▸ Teks Bacaan:
::::

Rumah Batik dan Perjuangan Menaklukan Keterbatasan

Rumah Batik dan Perjuangan Menaklukan Keterbatasan

Infografis | sindonews | Selasa, 12 November 2024 - 11:09
share

Lagu Kebangsaan Indonesia Raya bergema penuh khidmat dari depan sebuah rumah sederhana di Desa Gumawang, Kecamatan Wiradesa, Pekalongan, Jawa Tengah. Bangunan bertuliskan “Rumah Batik TBIG” lebih ramai dari biasanya.

Pagi itu sebuah “hajatan besar” memang tengah digelar di halaman rumah seluas kurang lebih 1000 meter persegi tersebut. Ya, sebuah momen wisuda untuk merayakan kelulusan 32 orang siswa yang sudah belajar membatik selama lebih kurang satu tahun di Rumah Batik TBIG.

::::

▸ Baris Data:
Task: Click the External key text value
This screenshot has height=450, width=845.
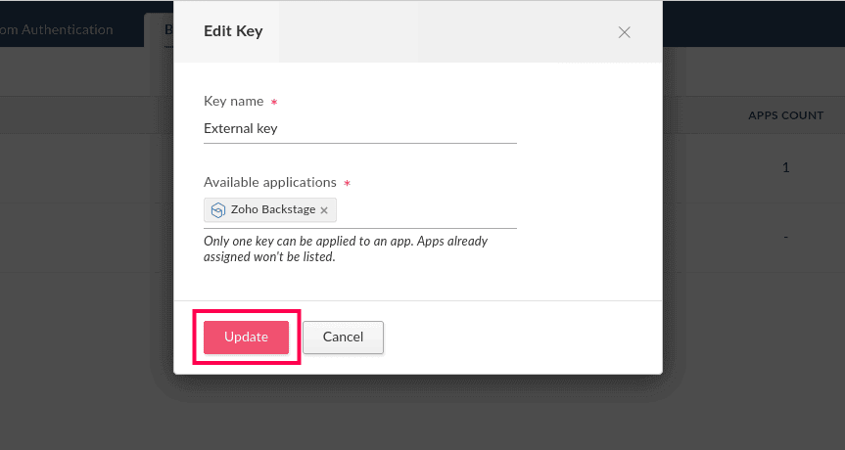Action: point(241,128)
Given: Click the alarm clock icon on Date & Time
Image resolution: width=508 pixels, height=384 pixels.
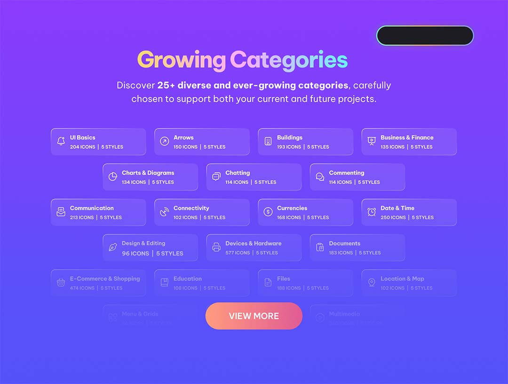Looking at the screenshot, I should 372,212.
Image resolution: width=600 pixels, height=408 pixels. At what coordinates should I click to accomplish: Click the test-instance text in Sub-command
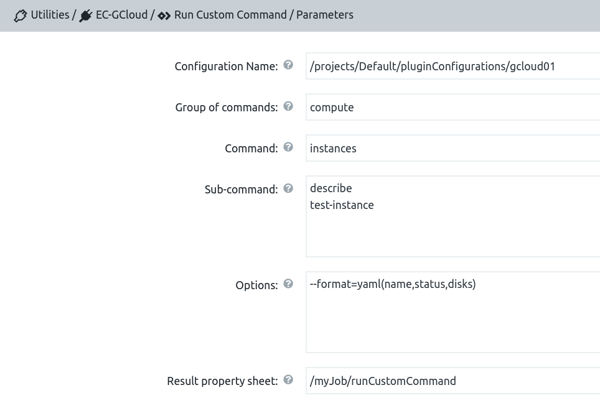[x=342, y=205]
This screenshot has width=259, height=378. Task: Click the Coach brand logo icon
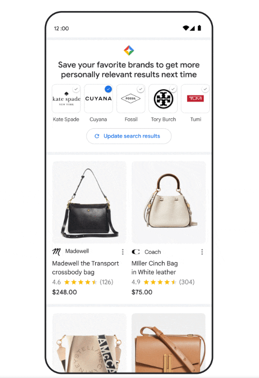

::::

▸ Yang Dikerjakan:
A. Sunting bagian baris data yang dibuka dengan baris berisi "Given: Click the" dan berlanjut sampai akhir baris data: ganti "alarm clock" dengan "stopwatch", dan biarkan yang lainnya tidak berubah. Tuliskan kembali bagian itu tanpa menyertakan gambar.
B. Teruskan teks tentang wisuda di Rumah Batik TBIG, Pekalongan, mulai dari kalimat sesudah kalimat terakhirnya.

▸ Kunci Jawaban Latihan:
A.
Given: Click the stopwatch icon on Date & Time
Image resolution: width=508 pixels, height=384 pixels.
Looking at the screenshot, I should 372,212.
Image resolution: width=600 pixels, height=408 pixels. At what coordinates should I click to accomplish: Click the test-instance text in Sub-command
[x=342, y=205]
This screenshot has width=259, height=378. Task: Click the Coach brand logo icon

B.
PT Tower Bersama Infrastructure Tbk (TBIG), telah mendirikan Rumah Batik TBIG sejak tahun 2014 dan serta menggelar lima kali wisuda serta meluluskan total 104 anak didik mulai dari tahun 2021. Rumah Batik TBIG menargetkan anak muda usia produktif dan penyandang disabilitas di wilayah Pekalongan dan sekitarnya, sebagai peserta program pembelajaran. Mereka digembleng filosofi dan teknik membatik agar menghasilkan produk yang mampu bersaing di pasar.

Tak cuma anak muda dengan kesempurnaan fisik, selama lebih dari satu dekade Rumah Batik TBIG juga turut membina anak-anak muda yang memiliki keterbatasan (disabilitas). Sekar Masayu Brilianti (17 tahun), Ghifari Ata Ayman (15 tahun), dan Tabita Berlianti (14 tahun) adalah beberapa nama dari 12 siswa difabel yang pagi itu turut diwisuda.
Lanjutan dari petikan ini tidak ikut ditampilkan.